PROBLEM TO SOLVE — Below are entries; output exactly the lines from the one with "2420x1512 pixels." to the one with "This screenshot has width=2048, height=1536.", both included, and nothing else.
**** EXTRACTED MATERIAL ****
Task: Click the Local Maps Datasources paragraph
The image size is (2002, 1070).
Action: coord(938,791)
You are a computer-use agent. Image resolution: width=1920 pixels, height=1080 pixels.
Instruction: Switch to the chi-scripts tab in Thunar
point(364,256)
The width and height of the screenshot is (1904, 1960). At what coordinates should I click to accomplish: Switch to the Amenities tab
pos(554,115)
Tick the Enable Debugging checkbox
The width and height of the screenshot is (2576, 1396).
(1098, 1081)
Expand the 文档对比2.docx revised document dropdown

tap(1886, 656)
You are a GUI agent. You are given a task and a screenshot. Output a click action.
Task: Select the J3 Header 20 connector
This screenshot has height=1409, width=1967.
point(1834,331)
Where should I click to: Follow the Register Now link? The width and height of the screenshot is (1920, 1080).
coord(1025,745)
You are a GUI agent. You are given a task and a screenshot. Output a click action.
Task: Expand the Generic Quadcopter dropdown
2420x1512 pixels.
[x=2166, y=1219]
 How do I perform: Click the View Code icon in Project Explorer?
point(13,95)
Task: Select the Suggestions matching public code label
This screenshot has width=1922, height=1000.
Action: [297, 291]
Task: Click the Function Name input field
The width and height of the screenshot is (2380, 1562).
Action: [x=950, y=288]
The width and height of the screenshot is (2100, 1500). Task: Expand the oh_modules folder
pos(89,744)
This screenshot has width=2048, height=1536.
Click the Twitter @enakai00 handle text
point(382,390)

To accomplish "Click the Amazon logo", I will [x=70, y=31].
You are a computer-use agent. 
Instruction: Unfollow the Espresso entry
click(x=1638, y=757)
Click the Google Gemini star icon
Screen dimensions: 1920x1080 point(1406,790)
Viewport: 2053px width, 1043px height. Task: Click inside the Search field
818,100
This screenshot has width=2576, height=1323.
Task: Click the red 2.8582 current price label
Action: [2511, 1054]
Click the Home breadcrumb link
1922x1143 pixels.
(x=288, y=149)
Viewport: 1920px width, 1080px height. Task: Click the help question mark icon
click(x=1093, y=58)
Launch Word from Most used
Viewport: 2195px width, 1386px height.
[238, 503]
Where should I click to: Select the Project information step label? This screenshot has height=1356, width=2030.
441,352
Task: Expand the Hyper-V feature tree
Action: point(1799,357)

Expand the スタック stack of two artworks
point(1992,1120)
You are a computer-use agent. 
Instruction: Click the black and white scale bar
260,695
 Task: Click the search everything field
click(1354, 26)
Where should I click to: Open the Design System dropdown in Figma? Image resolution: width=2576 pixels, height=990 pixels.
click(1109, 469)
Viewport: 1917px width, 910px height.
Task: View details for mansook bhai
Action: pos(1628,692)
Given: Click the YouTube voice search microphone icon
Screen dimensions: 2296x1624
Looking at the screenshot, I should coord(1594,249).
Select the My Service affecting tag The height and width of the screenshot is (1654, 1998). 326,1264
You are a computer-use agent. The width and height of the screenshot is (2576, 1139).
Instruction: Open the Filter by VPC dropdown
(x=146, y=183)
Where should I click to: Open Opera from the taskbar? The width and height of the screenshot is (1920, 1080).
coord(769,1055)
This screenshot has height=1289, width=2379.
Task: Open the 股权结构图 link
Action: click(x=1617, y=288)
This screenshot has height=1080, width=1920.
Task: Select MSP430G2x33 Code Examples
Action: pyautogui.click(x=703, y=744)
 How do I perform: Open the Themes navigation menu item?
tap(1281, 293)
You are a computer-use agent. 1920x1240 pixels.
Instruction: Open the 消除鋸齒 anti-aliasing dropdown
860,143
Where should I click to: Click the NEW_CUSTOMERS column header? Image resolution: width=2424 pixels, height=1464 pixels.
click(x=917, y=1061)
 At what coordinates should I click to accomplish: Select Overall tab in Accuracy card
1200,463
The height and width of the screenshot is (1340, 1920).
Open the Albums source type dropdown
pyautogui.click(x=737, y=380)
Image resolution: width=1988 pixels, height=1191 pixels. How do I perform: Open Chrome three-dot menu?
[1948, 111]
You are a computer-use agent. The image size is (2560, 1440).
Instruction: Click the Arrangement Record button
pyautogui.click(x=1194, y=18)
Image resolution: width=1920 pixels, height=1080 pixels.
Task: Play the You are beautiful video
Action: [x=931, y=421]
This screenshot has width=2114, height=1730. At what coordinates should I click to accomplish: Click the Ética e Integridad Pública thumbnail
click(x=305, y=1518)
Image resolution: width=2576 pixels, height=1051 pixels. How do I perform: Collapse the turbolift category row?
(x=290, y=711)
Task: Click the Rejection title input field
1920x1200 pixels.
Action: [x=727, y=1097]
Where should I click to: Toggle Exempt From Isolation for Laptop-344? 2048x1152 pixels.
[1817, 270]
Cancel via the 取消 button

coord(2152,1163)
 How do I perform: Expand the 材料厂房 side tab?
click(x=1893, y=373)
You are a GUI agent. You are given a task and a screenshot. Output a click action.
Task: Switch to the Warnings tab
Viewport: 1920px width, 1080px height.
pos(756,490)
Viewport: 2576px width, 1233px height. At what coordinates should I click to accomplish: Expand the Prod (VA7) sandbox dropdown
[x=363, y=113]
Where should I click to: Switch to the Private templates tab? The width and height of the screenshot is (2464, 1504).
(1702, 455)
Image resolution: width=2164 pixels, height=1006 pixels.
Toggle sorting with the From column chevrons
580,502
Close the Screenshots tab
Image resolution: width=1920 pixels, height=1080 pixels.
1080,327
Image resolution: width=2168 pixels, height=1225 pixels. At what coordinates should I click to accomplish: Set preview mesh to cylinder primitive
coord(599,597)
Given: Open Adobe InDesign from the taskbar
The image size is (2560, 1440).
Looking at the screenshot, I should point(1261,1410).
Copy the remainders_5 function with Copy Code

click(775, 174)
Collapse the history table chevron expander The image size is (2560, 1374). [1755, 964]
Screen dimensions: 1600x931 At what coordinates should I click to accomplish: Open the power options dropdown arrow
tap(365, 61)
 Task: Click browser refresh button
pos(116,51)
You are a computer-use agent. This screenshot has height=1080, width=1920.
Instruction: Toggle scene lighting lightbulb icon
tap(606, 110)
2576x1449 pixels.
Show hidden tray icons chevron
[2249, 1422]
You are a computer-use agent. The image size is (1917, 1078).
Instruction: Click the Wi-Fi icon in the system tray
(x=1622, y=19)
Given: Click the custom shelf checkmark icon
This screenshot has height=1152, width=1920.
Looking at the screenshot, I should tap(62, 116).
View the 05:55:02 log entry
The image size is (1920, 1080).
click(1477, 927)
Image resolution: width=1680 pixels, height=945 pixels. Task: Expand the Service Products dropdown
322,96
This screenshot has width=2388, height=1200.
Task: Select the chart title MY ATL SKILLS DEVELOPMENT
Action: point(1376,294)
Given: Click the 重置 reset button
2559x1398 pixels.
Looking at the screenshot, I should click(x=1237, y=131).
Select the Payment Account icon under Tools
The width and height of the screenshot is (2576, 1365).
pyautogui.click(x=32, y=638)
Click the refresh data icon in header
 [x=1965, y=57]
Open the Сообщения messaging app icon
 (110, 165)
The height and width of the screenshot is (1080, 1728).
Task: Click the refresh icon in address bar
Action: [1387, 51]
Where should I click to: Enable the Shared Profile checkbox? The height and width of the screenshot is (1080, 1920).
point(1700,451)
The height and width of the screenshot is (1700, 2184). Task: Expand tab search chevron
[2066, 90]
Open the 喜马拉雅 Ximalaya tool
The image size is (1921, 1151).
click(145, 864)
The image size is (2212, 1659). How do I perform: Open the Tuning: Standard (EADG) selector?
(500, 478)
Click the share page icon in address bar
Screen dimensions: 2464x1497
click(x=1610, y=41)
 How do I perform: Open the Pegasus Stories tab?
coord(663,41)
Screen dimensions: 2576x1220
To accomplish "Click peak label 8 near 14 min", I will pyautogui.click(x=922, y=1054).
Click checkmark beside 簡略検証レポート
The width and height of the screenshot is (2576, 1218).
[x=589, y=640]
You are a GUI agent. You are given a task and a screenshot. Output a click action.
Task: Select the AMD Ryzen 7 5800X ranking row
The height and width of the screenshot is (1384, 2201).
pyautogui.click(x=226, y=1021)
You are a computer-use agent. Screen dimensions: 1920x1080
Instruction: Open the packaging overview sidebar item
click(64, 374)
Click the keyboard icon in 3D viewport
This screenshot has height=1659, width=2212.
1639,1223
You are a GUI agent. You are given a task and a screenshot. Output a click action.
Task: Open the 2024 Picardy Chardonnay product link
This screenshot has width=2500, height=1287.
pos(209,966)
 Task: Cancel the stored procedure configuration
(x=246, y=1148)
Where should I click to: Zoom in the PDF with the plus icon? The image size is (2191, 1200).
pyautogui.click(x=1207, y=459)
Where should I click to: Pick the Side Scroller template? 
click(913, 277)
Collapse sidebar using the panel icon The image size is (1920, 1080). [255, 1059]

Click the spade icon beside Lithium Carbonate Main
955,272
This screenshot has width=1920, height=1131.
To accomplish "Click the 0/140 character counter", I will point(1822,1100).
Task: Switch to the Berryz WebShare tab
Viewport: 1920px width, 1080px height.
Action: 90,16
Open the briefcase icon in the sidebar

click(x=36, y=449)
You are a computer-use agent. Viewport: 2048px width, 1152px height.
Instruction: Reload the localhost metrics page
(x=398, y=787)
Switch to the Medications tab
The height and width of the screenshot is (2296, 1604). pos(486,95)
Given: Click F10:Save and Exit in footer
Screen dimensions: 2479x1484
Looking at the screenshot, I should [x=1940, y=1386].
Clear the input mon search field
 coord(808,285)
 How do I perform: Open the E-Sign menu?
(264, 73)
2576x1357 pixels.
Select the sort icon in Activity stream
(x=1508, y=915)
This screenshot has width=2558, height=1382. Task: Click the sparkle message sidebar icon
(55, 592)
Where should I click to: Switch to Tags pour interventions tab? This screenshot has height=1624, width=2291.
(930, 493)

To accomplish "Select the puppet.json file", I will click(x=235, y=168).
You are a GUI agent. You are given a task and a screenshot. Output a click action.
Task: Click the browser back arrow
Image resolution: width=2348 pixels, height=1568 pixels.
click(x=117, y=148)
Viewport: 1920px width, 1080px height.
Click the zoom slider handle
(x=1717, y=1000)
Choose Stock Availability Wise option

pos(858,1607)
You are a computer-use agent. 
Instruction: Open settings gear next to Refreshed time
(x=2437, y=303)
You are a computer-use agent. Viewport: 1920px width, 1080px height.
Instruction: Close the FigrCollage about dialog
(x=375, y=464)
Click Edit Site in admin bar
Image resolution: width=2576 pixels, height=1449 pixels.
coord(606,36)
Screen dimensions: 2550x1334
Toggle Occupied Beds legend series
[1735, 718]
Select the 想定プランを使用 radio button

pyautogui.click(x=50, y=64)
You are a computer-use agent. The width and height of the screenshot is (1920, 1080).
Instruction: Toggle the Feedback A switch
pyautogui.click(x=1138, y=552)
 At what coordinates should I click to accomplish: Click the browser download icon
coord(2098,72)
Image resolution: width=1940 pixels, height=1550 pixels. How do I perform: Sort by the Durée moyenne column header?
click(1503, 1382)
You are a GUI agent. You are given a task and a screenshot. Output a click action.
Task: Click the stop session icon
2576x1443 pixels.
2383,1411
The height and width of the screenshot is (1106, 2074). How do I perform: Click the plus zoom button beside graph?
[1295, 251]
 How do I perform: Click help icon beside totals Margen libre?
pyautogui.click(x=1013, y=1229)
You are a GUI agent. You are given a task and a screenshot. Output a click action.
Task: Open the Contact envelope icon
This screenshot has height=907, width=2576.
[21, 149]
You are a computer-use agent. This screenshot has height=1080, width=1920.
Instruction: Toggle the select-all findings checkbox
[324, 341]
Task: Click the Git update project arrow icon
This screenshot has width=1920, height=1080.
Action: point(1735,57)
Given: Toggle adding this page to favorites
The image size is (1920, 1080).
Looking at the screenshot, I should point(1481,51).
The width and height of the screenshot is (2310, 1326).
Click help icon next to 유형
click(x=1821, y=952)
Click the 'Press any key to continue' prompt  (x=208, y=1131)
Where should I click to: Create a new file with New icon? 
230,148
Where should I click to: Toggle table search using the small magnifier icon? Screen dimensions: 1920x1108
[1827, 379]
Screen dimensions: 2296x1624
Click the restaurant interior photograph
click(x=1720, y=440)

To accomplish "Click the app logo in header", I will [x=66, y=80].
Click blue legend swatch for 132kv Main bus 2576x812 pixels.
****
ANSWER FOR THE TASK —
2420x1512 pixels.
[x=2166, y=1219]
 How do I perform: Click the View Code icon in Project Explorer?
point(13,95)
Task: Select the Suggestions matching public code label
This screenshot has width=1922, height=1000.
Action: [297, 291]
Task: Click the Function Name input field
The width and height of the screenshot is (2380, 1562).
Action: [x=950, y=288]
The width and height of the screenshot is (2100, 1500). Task: Expand the oh_modules folder
pos(89,744)
This screenshot has width=2048, height=1536.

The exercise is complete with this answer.